Yes. The underlying issue here is the lack of any coherent policy regarding higher education in the US. The decentralized system here leads to American domination of the Premier League world university rankings, but deep dysfunction as we go into the lower divisions, and much of this is driven by “donor” preferences. What can we say when the universities that continue to take in the most donations per year are already the very richest, the Stanford’s and Harvard’s?

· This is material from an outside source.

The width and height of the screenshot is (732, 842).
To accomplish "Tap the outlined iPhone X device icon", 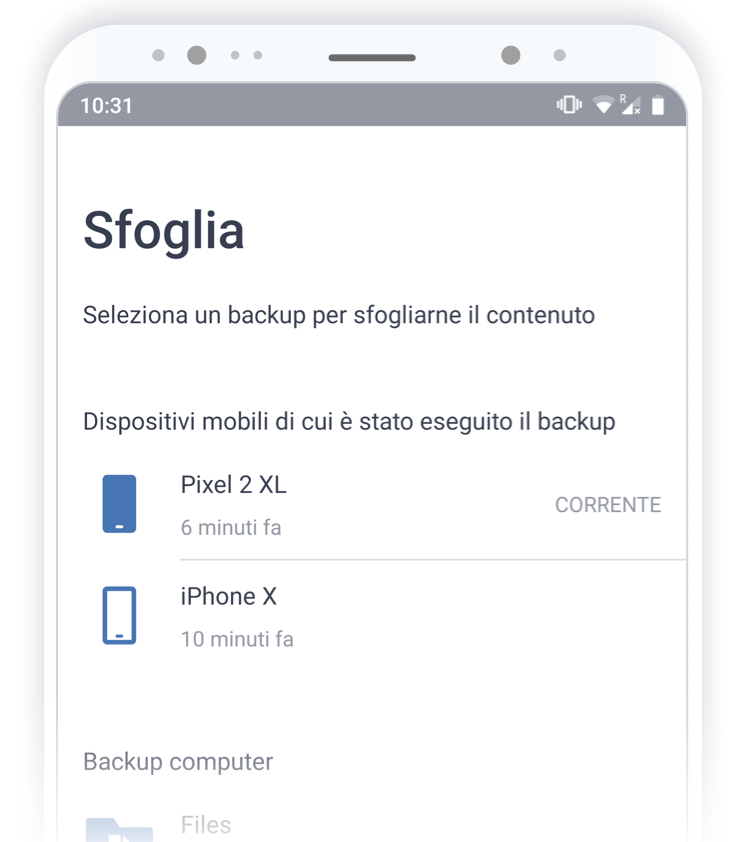I will 119,615.
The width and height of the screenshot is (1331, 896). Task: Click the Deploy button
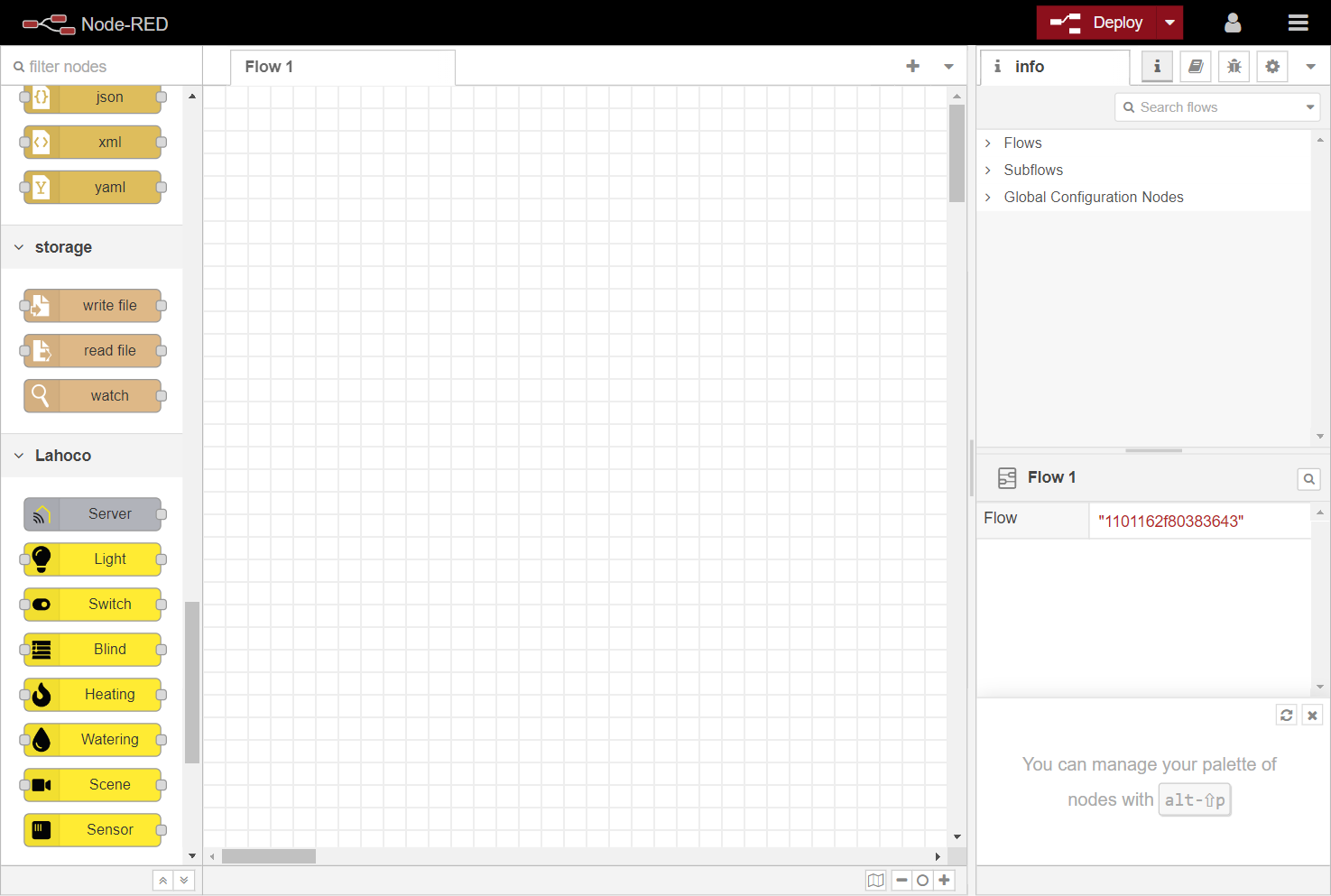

I wish Valpo, and many other small colleges, were not in this position. I don’t think having to sell art is a good situation for anyone – when I say it is “OK”, I mean that should circumstances leave you with few choices, it is an option that ought to be on the table. But there is nothing ideal about this.
John says
Yeah, it’s ok for a failing education institution with sinking enrollment to liberate some of its finest works of art so they can possibly be seen in a more prominent institution. Sometimes the institution just isn’t worthy of the masterpieces it has, so if they want to build student dorms with O’Keefe bucks, let them. They didn’t deserve to have that quality anyway.
Chris says
Not okay, ever, for a museum to sell works that were given expressly to be shown, cared for and used for educational purposes by the recipient. Museums and universities are different animals with different rules. if the University finds the are works no longer serve their institutional mission, Valparaiso University should close the museum and return the art to the original donors or their families. Orphaned works can and should be offered as gifts to other museums having an interest in adding these objects to their permanent collections (and restricted as to future disposal). The general public has an interest in the disposal of art works from non-profits museums, since donors often receive significant tax incentives based on current market value considerations, as well as the tax-exempt status of the parent organization (i.e. the University). For what it’s worth, I am aware of an institution that lost art and cash donations likely in excess of $100 million dollars because of ill-considered deaccessioning.